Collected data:
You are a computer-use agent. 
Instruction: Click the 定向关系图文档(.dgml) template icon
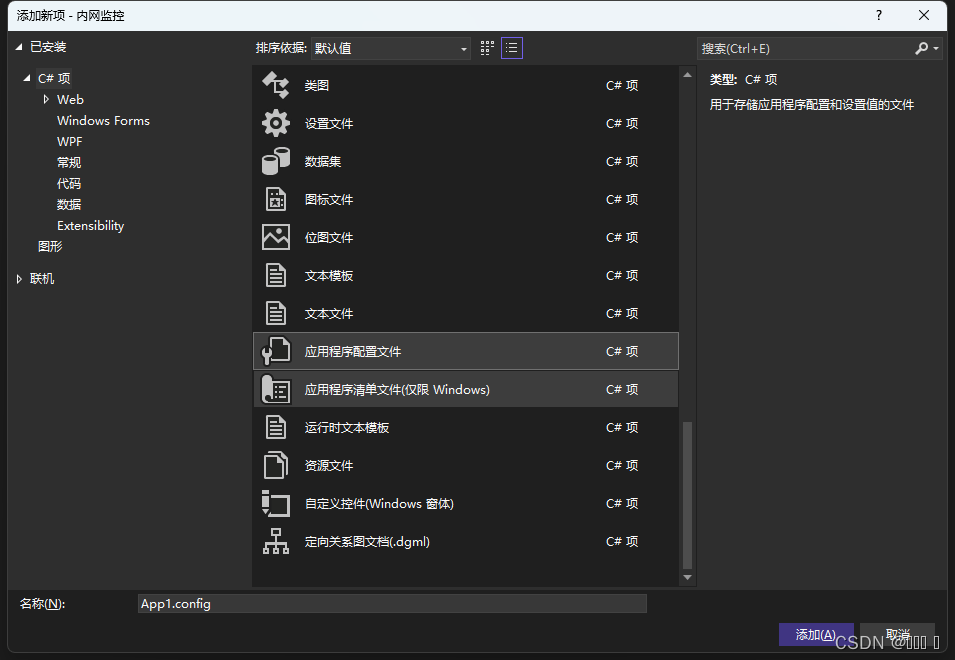coord(277,541)
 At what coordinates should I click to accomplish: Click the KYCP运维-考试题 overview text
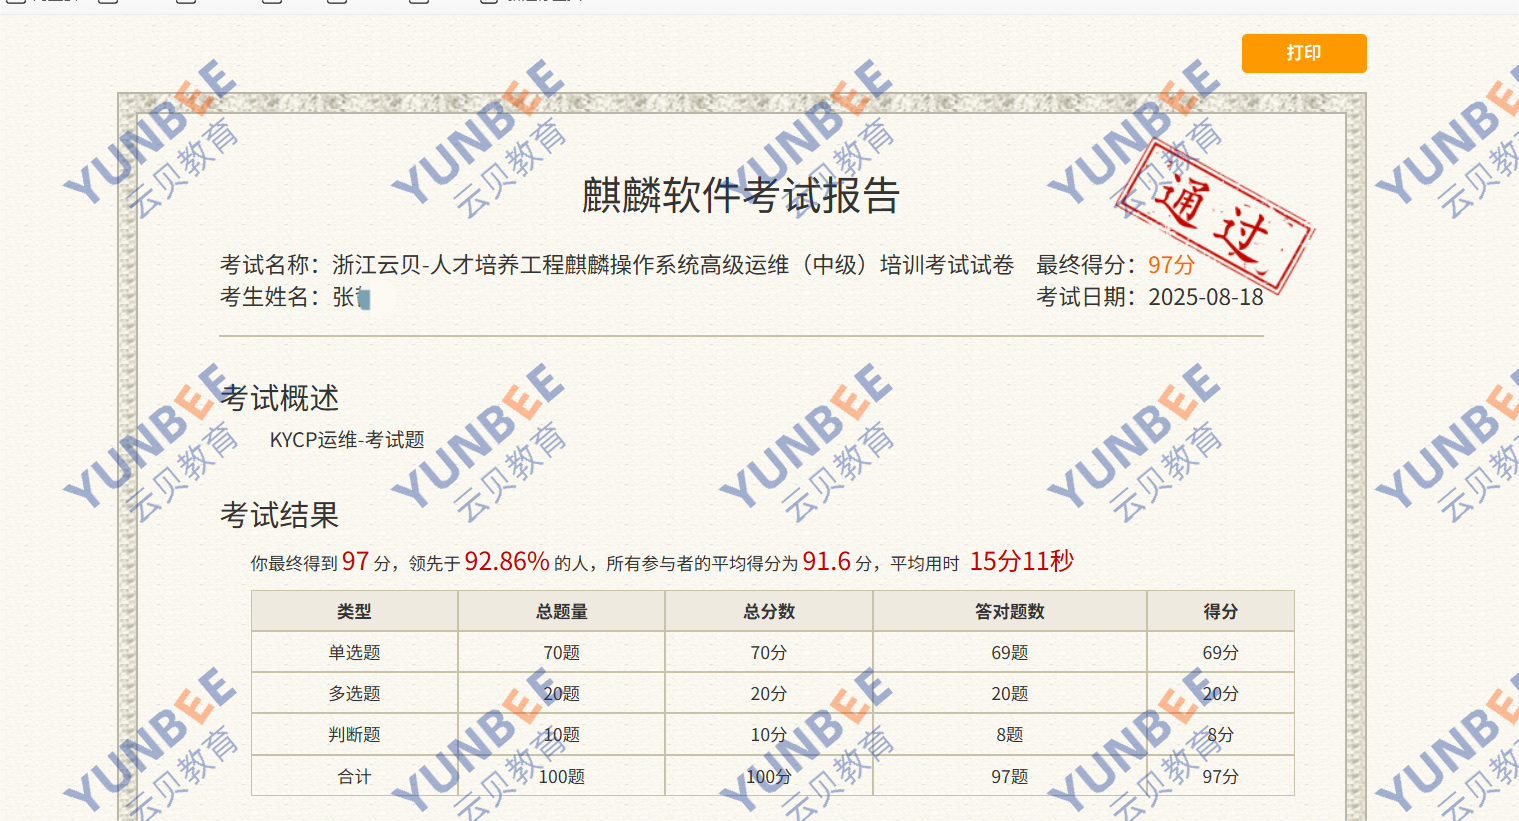(x=347, y=440)
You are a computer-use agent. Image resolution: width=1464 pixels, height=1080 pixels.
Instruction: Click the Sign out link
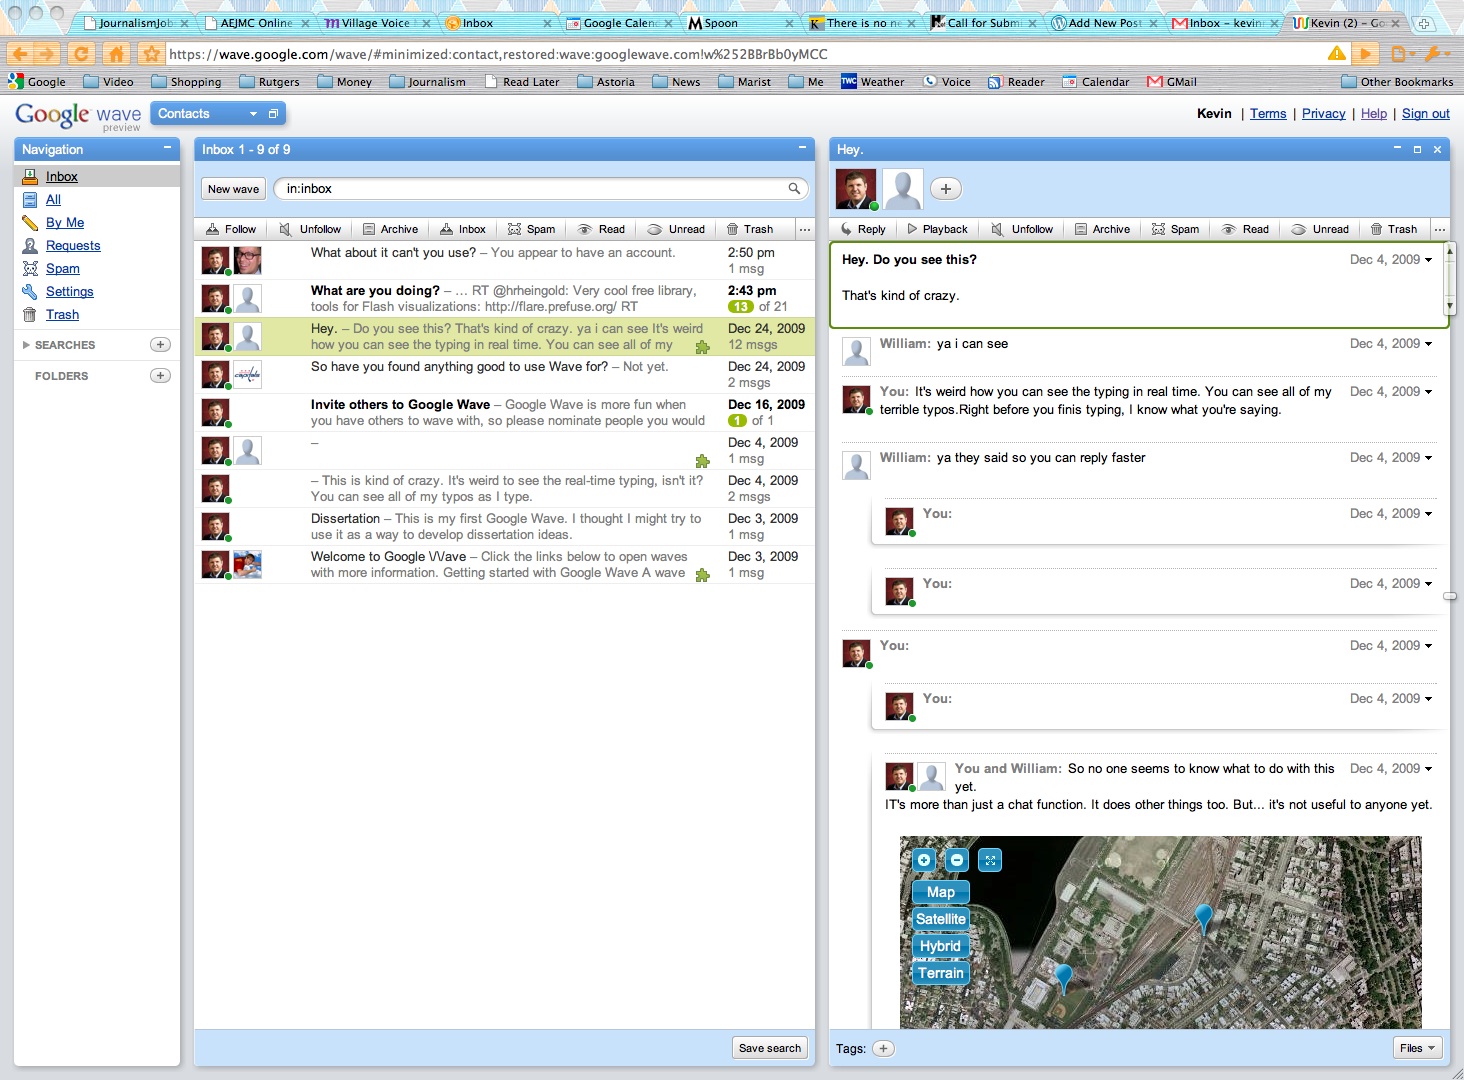point(1425,114)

**Task description:**
Search the entries above for the string "computer". Copy each line that holds it.

**Written solution:**
You are a computer-use agent. 
You are a computer-use agent. Image resolution: width=1464 pixels, height=1080 pixels.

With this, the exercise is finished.